L’AMBIENTE? LO DIFENDONO LE DONNE

DI SILVIA GARAMBOIS

– Nobel verde a sei attiviste che non hanno avuto remore a scontrarsi con il potere e con gli affari del potere. E a lottare contro un modello economico che porta all’aggressione e alla distruzione del territorio e dei diritti delle persone e delle comunità
“Cambieremo un modello economico di morte, per darci modo di costruire un modello economico che garantisca la vita”: la pasionaria colombiana Francia Marquez ha commosso l’uditorio – dicono le cronache – al ritiro del “Nobel per l’ambiente”, il premio istituito del filantropo californiano Richard Goldman, che rappresenta non solo il massimo riconoscimento internazionale per l’attivismo ambientale, ma che serve a dare visibilità alle campagne dei premiati in difesa dell’ambiente.
E la storia di Francia è davvero una storia da “Nobel”: in un Paese dove la situazione sociale è sempre molto critica, questa donna è la leader di una comunità che ha vinto la battaglia contro le attività minerarie illegali di estrazione dell’oro lungo il fiume Ovejas, che avevano inquinato con il mercurio le acque. Ottanta donne si sono messe in marcia con lei dalle montagne di Suarez, hanno attraversato il Paese per 350 chilometri, fino a Bogotà, per chiedere la chiusura delle miniere; e di fronte al silenzio del governo hanno manifestato in strada per 22 giorni, fino a ottenere finalmente l’intervento contro i padroni delle miniere. Peccato che, nonostante la sua comunità abiti accanto a una centrale idroelettrica, nelle case non ci sia elettricità: così non hanno potuto seguire la cronaca della premiazione, il discorso con cui Francia chiedeva la libertà per le leader e i leader sociali della Colombia in attesa di giudizio…
Ma sono sei le donne, quest’anno, sul podio del “Nobel verde”: sei donne e un uomo. E tutte con grandi storie. La battaglia di Makoma Lekalakala e Liz McDaid contro la costruzione di centrali nucleari russe in Sudafrica, due donne – una nera e una bianca – che sono riuscite a mobilitare il Paese, con marce e sit-in, contro un affare internazionale a molti zeri: e alla fine a ottenere che l’Alta Corte annullasse l’accordo tra i due Paesi. La scienziata vietnamita Khanh Nguy Thi, che ha dato vita a un network di organizzazioni per un’energia pulita, e avuto un ruolo determinante per portare il suo governo a ridurre la dipendenza dal carbone a favore delle energie rinnovabili. L’americana Lee Ann Walters che ha denunciato l’inquinamento da piombo dell’acqua potabile nel suo paese nel Michigan (una storia che ricorda il film “Erin Bronckovich”, con Julia Roberts: anche là una donna a dimostrare l’inquinamento delle falde, contro i tentativi di insabbiamento del problema). La francese Claire Nouvian che si è battuta contro la pesca a strascico negli oceani. E infine l’unico uomo, il filippino Manny Calonzo, che è riuscito a far mettere al bando le vernici a piombo nel suo Paese.

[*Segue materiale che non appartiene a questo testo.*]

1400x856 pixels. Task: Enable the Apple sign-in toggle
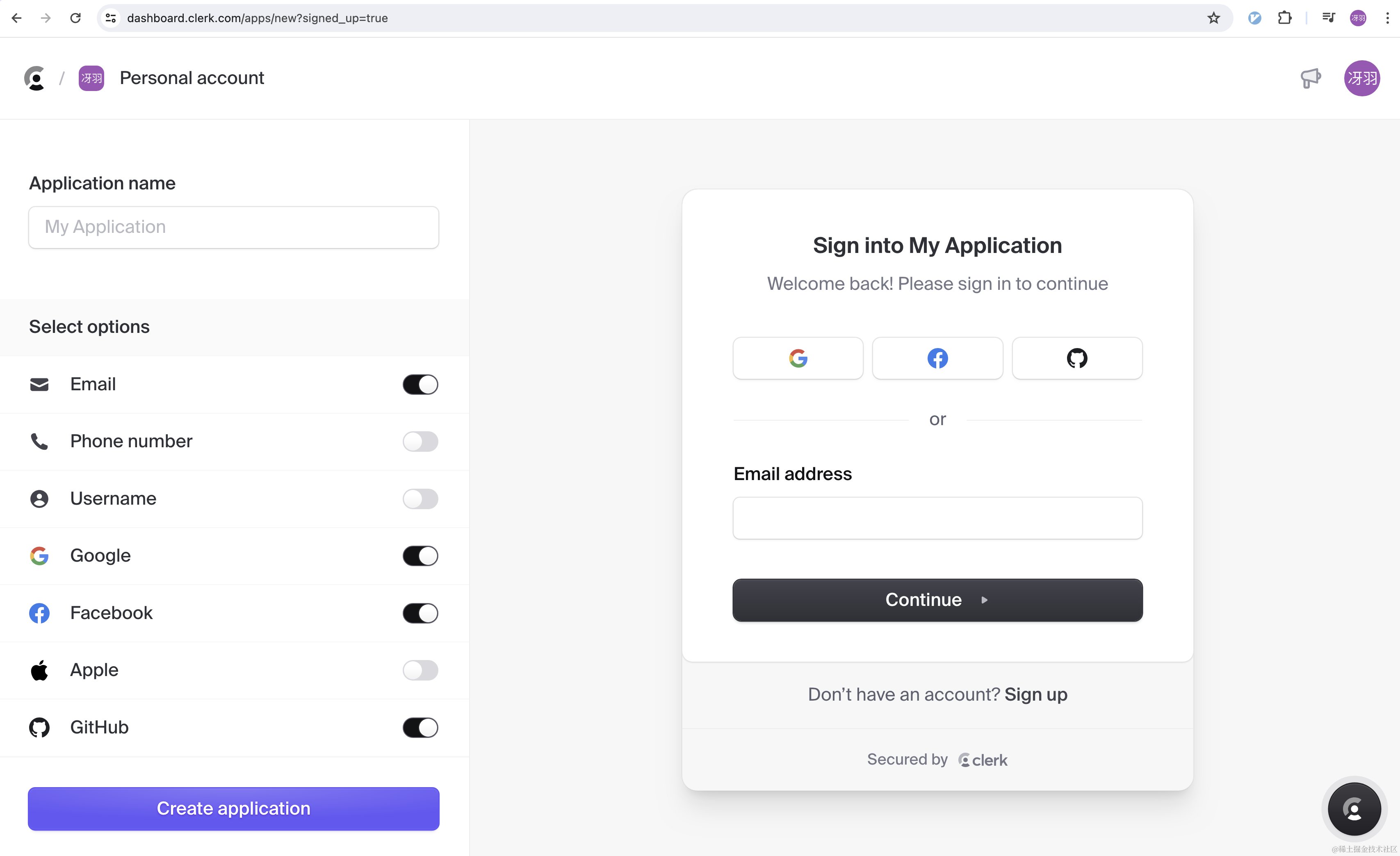[x=420, y=670]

Per carità, non vogliamo cadere nella trappola della facile considerazione che la “cura” del mondo se la addossano soprattutto le donne: però loro, in effetti, sono (quasi) tutte donne. Donne che non hanno lottato sole, ma hanno avuto la capacità – da pasionarie o da scienziate – di coinvolgere popolazioni e organizzazioni, per raggiungere lo scopo.
E che in alcuni casi – come in Colombia e in Sudafrica, ma persino nel Michigan – non hanno avuto remore a scontrarsi con il potere e con gli affari del potere e a lottare contro un modello economico che porta all’aggressione e alla distruzione del territorio e dei diritti delle persone e delle comunità.